Benchmarking IO: buffering vs streaming
I mentioned in my recent book review that I was concerned about a recommendation to load all of the data from an input file before processing all of it. This seems to me to be a bad idea in an age where Windows prefetch will anticipate what data you need next, etc - allowing you to process efficiently in a streaming fashion.
However, without any benchmarks I'm just guessing. I'd like to set up a benchmark to test this - it's an interesting problem which I suspect has lots of nuances. This isn't about trying to prove the book wrong - it's about investigating a problem which sounds relatively simple, but could well not be. I wouldn't be at all surprised to see that in some cases the streaming solution is faster, and in other cases the buffered solution is faster.
The Task
The situation presented is like this:
- We have a bunch of input files, either locally or on the network (I'm probably just going to test locally for now)

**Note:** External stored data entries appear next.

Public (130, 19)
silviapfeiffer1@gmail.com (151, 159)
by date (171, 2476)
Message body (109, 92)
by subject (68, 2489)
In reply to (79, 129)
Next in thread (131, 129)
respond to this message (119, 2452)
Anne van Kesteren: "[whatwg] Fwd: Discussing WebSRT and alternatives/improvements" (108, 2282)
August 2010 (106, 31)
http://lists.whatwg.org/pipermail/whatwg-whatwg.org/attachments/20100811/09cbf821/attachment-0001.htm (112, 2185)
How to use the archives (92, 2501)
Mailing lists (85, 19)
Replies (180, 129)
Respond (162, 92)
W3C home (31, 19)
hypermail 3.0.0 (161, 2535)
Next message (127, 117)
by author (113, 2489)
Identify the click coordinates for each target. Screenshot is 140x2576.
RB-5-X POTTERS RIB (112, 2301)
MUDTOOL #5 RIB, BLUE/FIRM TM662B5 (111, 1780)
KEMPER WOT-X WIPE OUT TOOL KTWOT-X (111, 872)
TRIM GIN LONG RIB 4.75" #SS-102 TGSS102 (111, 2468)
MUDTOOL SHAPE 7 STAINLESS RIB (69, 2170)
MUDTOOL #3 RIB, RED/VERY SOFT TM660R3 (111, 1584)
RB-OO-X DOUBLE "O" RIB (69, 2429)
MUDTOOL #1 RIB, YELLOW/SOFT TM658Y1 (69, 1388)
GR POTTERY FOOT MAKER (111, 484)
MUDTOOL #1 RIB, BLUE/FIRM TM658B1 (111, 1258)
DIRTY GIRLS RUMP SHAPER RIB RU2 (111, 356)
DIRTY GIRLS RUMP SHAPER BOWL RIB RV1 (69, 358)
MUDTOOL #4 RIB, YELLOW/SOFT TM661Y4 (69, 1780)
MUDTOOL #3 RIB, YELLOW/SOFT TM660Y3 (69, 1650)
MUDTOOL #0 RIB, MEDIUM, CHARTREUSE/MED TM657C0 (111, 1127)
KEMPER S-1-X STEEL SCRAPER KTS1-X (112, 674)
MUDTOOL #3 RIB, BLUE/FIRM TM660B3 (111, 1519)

- Each file is less than 100MB
- We need to encrypt each line of text in each input file, writing it to a corresponding output file
The method suggested in the book is for each thread to:
- Load a file into a List<string>
- Encrypt every line (replacing it in the list)
- Save to a new file
My alternative option is:
- Open a TextReader and a TextWriter for the input/output
- Repeatedly read a line, encrypt, write the encrypted line until we've exhausted the input file
- Close both the reader and the writer
These are the two implementations I want to test. I strongly suspect that the optimal solution would involve async IO, but doing an async version of ReadLine is a real pain for various reasons. I'm going to keep it simple - using plain threading, no TPL etc.
I haven't written any code yet. This is where you come in - not to write the code for me, but to make sure I test in a useful way.
Environmental variations
My plan of attack is to first write a small program to generate the input files. These will just be random text files, and the program will have a few command line parameters:
- Directory to put files under (one per test variation, basically)
- Number of files to create
- Number of lines per file
- Number of characters per line
I'll probably test a high and a low number for each of the last three parameters, possibly omitting a few variations for practical reasons.
In an ideal world I'd test on several different computers, locally and networked, but that just isn't practical. In particular I'd be interested to see how much difference an SSD (low seek time) makes to this test. I'll be using my normal laptop, which is a dual core Core Duo with two normal laptop disks. I may well try using different drives for reading and writing to see how much difference that makes.
Benchmarking
The benchmark program will also have a few command line parameters:
- Directory to read files from
- Directory to write files to
- Number of threads to use (in some cases I suspect that more threads than cores will be useful, to avoid cores idling while data is read for a blocking thread)
- Strategy to use (buffered or streaming)
- Encryption work level
The first three parameters here are pretty self-explanatory, but the encryption work level isn't. Basically I want to be able to vary the difficulty of the task, which will vary whether it ends up being CPU-bound or IO-bound (I expect). So, for a particular line I will:
- Convert to binary (using Encoding.ASCII - I'll generate just ASCII files)
- Encrypt the binary data
- Encrypt the encrypted binary data
- Encrypt the encrypted encrypted [...] etc until we've hit the number given by the encryption work level
- Base64 encode the result - this will be the output line
So with an encryption work level of 1 I'll just encrypt once. With a work level of 2 I'll encrypt twice, etc. This is purely for the sake of giving the computer something to do. I'll use AES unless anyone has a better suggestion. (Another option would be to just use an XOR or something else incredibly simple.) The key/IV will be fixed for all tests, just in case that has a bearing on anything.
The benchmarking program is going to be as simple as I can possibly make it:
- Start a stopwatch
- Read the names of all the files in the directory
- Create a list of files for each thread to encrypt
- Create and start the threads
- Use Thread.Join on all the threads
- Stop the stopwatch and report the time taken
No rendezvous required at all, which certainly simplifies things. By creating the work list before the thread, I don't need to worry about memory model issues. It should all just be fine.
In the absence of a better way of emptying all the file read caches (at the Windows and disk levels) I plan to reboot my computer between test runs (which makes it pretty expensive in terms of time spent - hence omitting some variations). I wasn't planning on shutting services etc down: I really hope that Vista won't do anything silly like trying to index the disk while I've got a heavy load going. Obviously I won't run any other applications at the same time.
If anyone has any suggested changes, I'd be very glad to hear them. Have I missed anything? Should I run a test where the file sizes vary? Is there a better way of flushing all caches than rebooting?
I don't know exactly when I'm going to find time to do all of this, but I'll get there eventually :)